Выбрать главу

- Я понял. Блин, меня это почти не огорчает на фоне твоей новости! Получила мои цветы?

- Буквально несколько минут назад доставили. Спасибо. Только…

- Понравились?

- Очень. Только…можно тебя попросить?

- Да, всё что угодно.

- Больше не дари мне анемоны, пожалуйста. Я их…ненавижу.

- Ане – что?

- Ну, такие красные, были сегодня в букете.

- Эм… Красные? Они что-то напутали, наверное. Я просил белые лилии, никаких анеонов.

Оборачиваюсь на кашель. На пороге стоит папа, одна его бровь удивлённо приподнята. Он держит в руках распухший над целлофановой обёрткой букет белых лилий.

- Да… - бормочу я. – Видимо, что-то напутали.

- Вот сволочи! Элементарное задание поручить нельзя. Я сейчас им позвоню.

- Нет, нет, не надо! Спасибо, Серёж. Мне пора, ладно?

- Конечно. Целую тебя, Пулька.

- И как это понимать? – папа протягивает мне открытку. На ней пожелание чудесного настроения и подпись «Твой Серёжа». – Букеты от одного и того же человека, или поклонников всё-таки несколько?

- Нет, оба от Серёжи. Он сердится, что не одновременно их доставили. Напутали что-то.

- Неудивительно. Обычно дарят по одному на персону. Впрочем, моя дочь заслуживает особенного отношения, - вручает мне букет.

Выхожу в гостиную. У окна стоит мама. Новый стеклопакет такой чистый по сравнению с соседним старым, что кажется, будто стекла вовсе нет.

Моя мама вглядывается в зимний пейзаж с тревогой – я вижу, как поднимаются её плечи из-за беспокойных и глубоких вдохов. Её правая рука приподнята, повисла в воздухе, пальцы будто держат сигарету. Она раньше курила. И вообще, как туманно выражается папа, была настоящей оторвой. Он говорит, что брак излечил её. Не знаю, что точно это значит, но я бы никогда не подумала, что моя мама могла когда-то курить, шляться по клубам, попадать в милицию за непристойное поведение, и вообще делать хоть что-то из тех вещей, которыми положено заниматься «оторвам». Она заботливая домашняя, прости господи, курочка.
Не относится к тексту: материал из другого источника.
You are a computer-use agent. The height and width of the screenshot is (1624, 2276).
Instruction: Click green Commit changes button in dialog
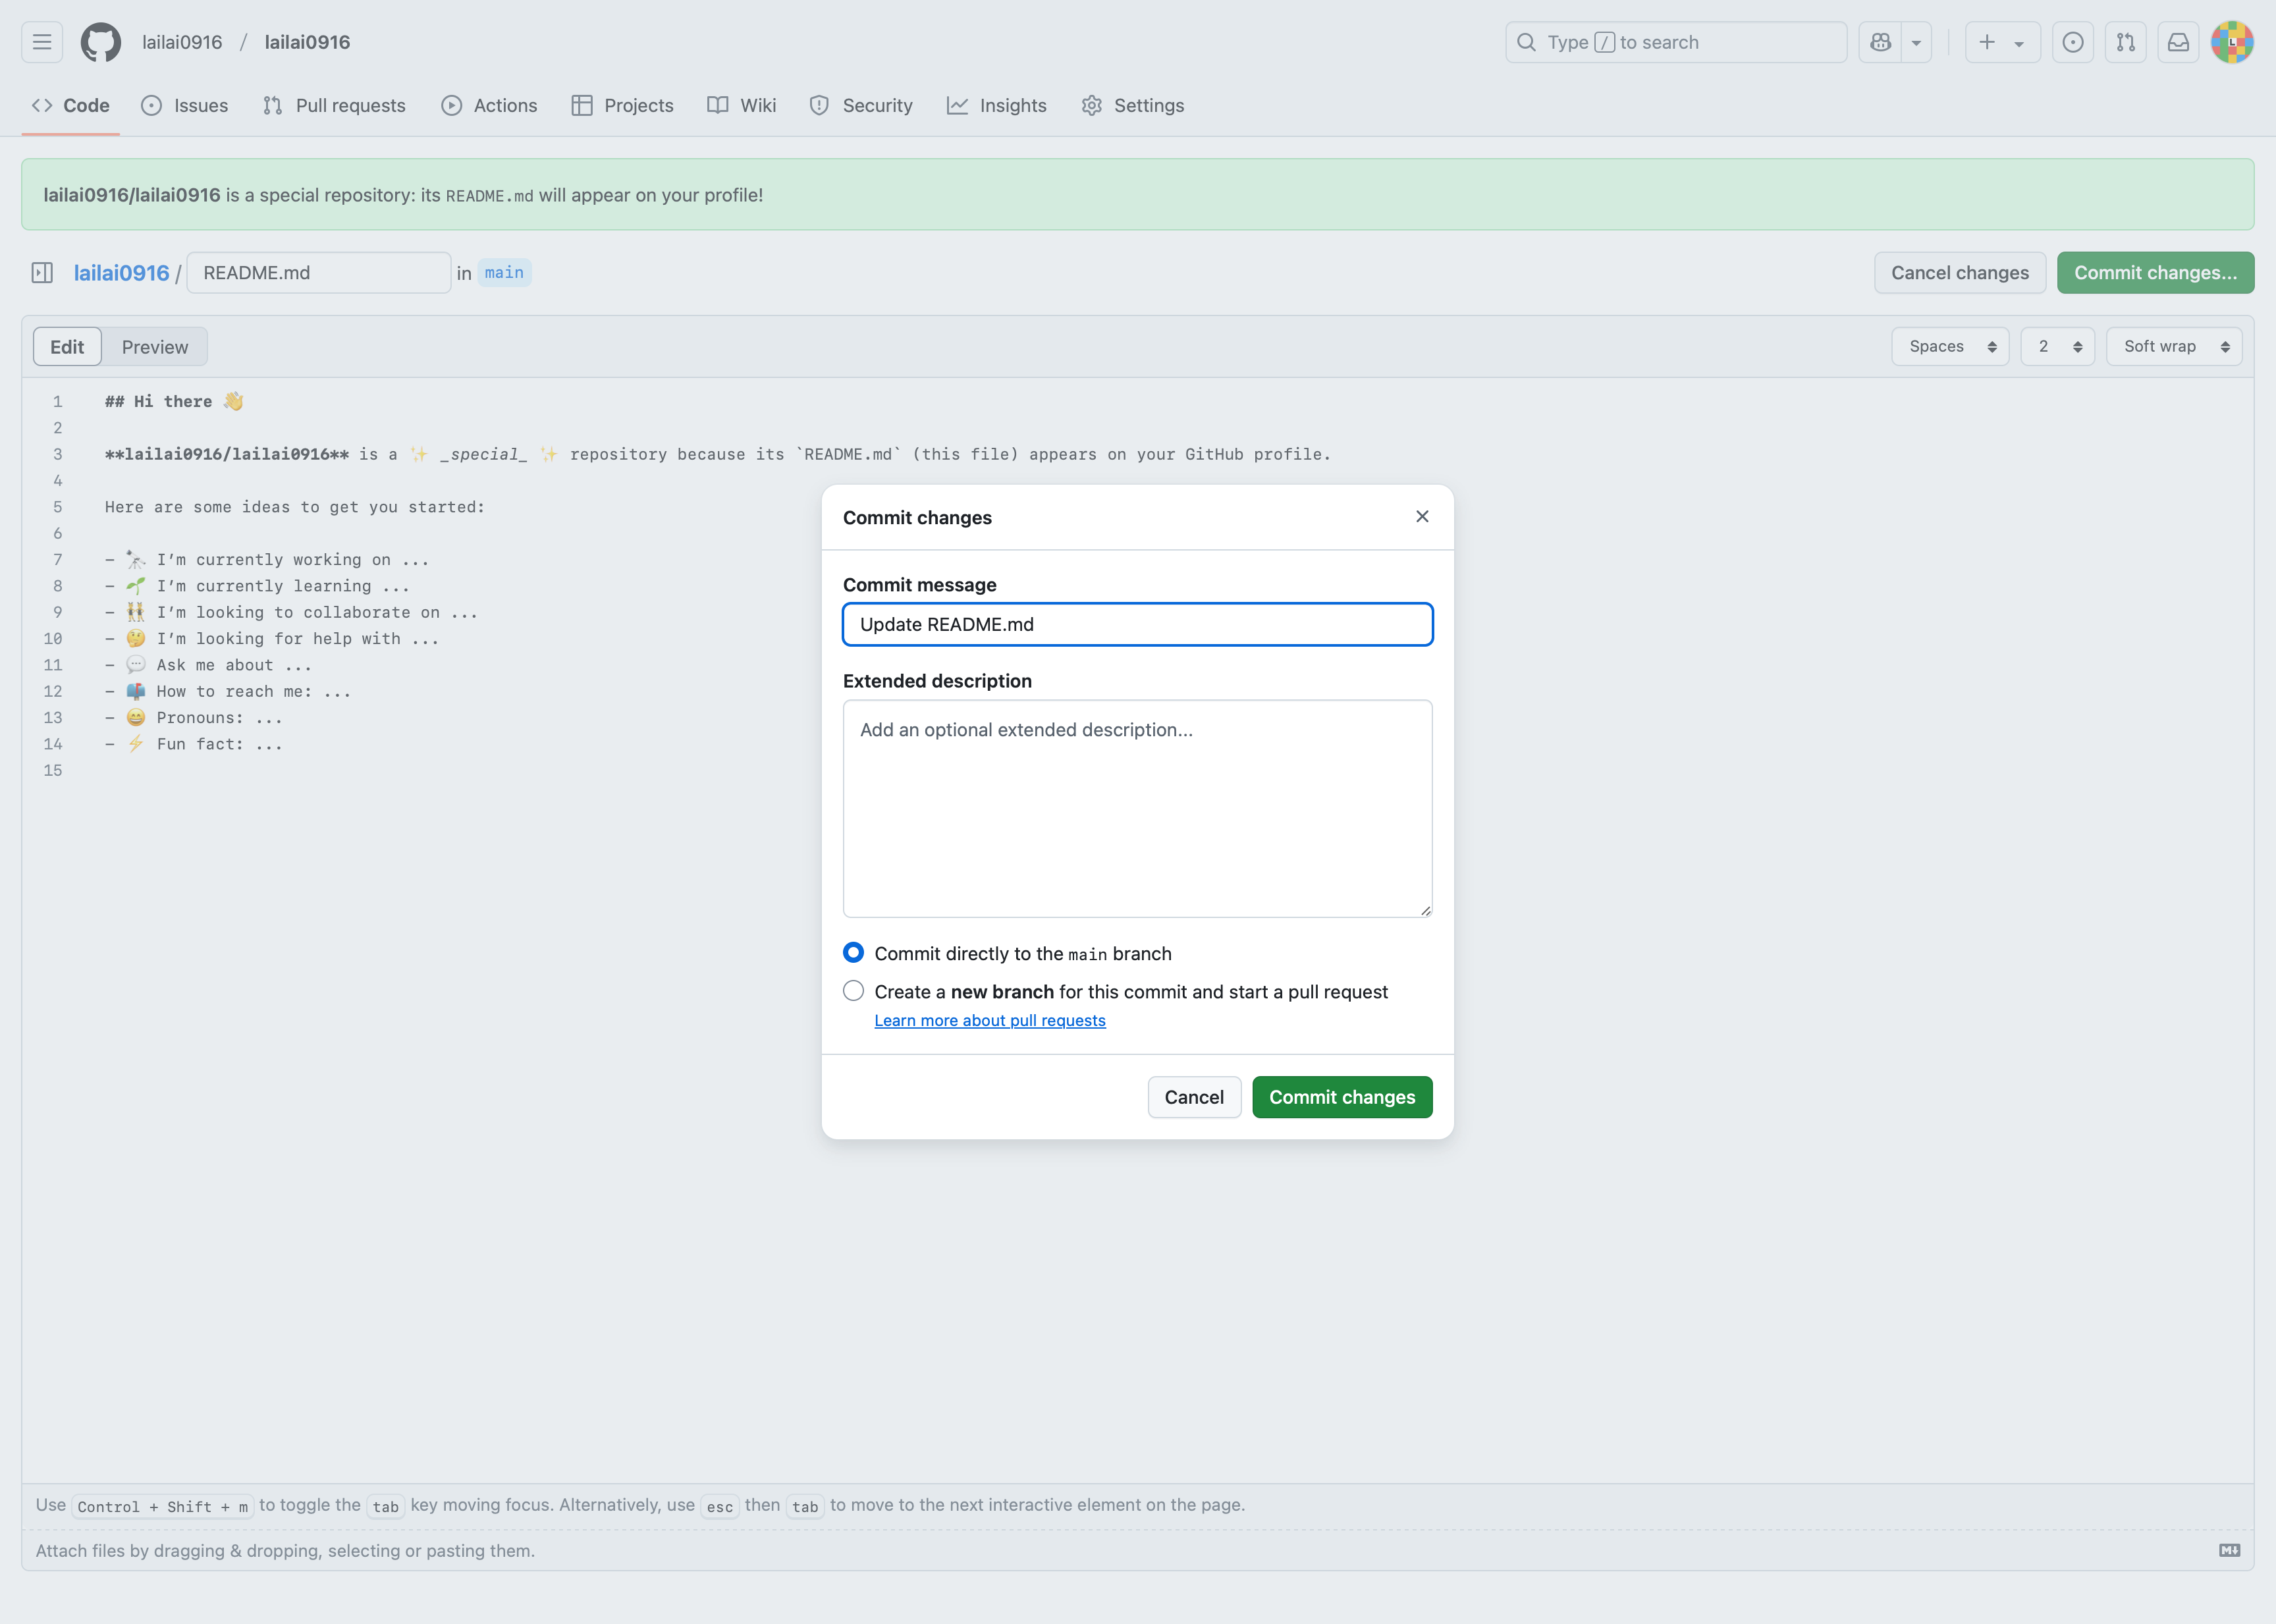point(1341,1097)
Хотя…порой, когда я неслышно вхожу в комнату, и моя мама думает, что никто не видит её…она совсем другая. Мягкая фигура обретает изломы, лоб хмурится от презрения к перебираемым в голове мыслям, руки подрагивают, будто пытаются найти что-то в воздухе, какую-то невидимую нить с прошлым, которую она хочет нащупать и разорвать.

Я еду в спортивный центр.

Зал полупустой. Забиваюсь в уголок, на самый дальний от сцены ряд. Достаю из сумки листок, который подсунули в конверте Динке под дворник. И перечитываю уже в сотый раз.

Я уничтожу все твои принципы. Я буду всаживать в тебя свою идеологию, семя за семенем, пока цветовая схема внутри тебя не обретёт контраст, пока каждая твоя загадка не станет прозрачной, пока ты не смиришься с тем, что мне нельзя говорить «нет». Мой мотив насилия отточен годами, заострён, как свежевыплавленное холодное оружие, и я буду погружать в тебя его лезвие до самого основания, в самых твёрдых местах вминать в тебя рукоятку, поднимать порог твоей чувствительности мучительно медленно. Методично усиливая давление. Я заставлю тебя поверить, что я последователен. Но глубоко внутри ты каждую секунду будешь ждать и бояться, что моё следующее действие нанесёт тебе сокрушающий удар. А ещё больше, больше всего на свете, ты будешь бояться, что я уйду.

Объявляют. Его имя. И я наклонилась вперёд, чтобы следить за каждым маневром.

Лезвие рапиры напряжённой нитью сверкнуло в отблеске таблоида. Название нашего города написано по-английски. Константин Лисковец в правой части сцены. Он стоит ровно, опустив оружие к полу. Рука в большой чёрной перчатке неподвижна. За спиной натянут провод. Свободной ладонью надавливает на затылок, заставляя шлем сесть ниже. Чуть вперёд левую ногу.

Соперник возится в противоположном краю сцены, далеко от экрана. В полутьме его оружие кажется недлинным кинжалом в массивной рукоятке. Настолько узок клинок на кончике, что невидим.

Хорошо, что я пришла сюда. Посмотреть на него в маске. В однотонной одежде. Правда, сегодня он весь в белом. А тот был в чёрном. Но это неважно. Я не отвлекаюсь ни на что, слежу только за повадками. И первое, что начинает меня смущать – Константин Лисковец левша. У похитителя правая рука была ведущей, это однозначно.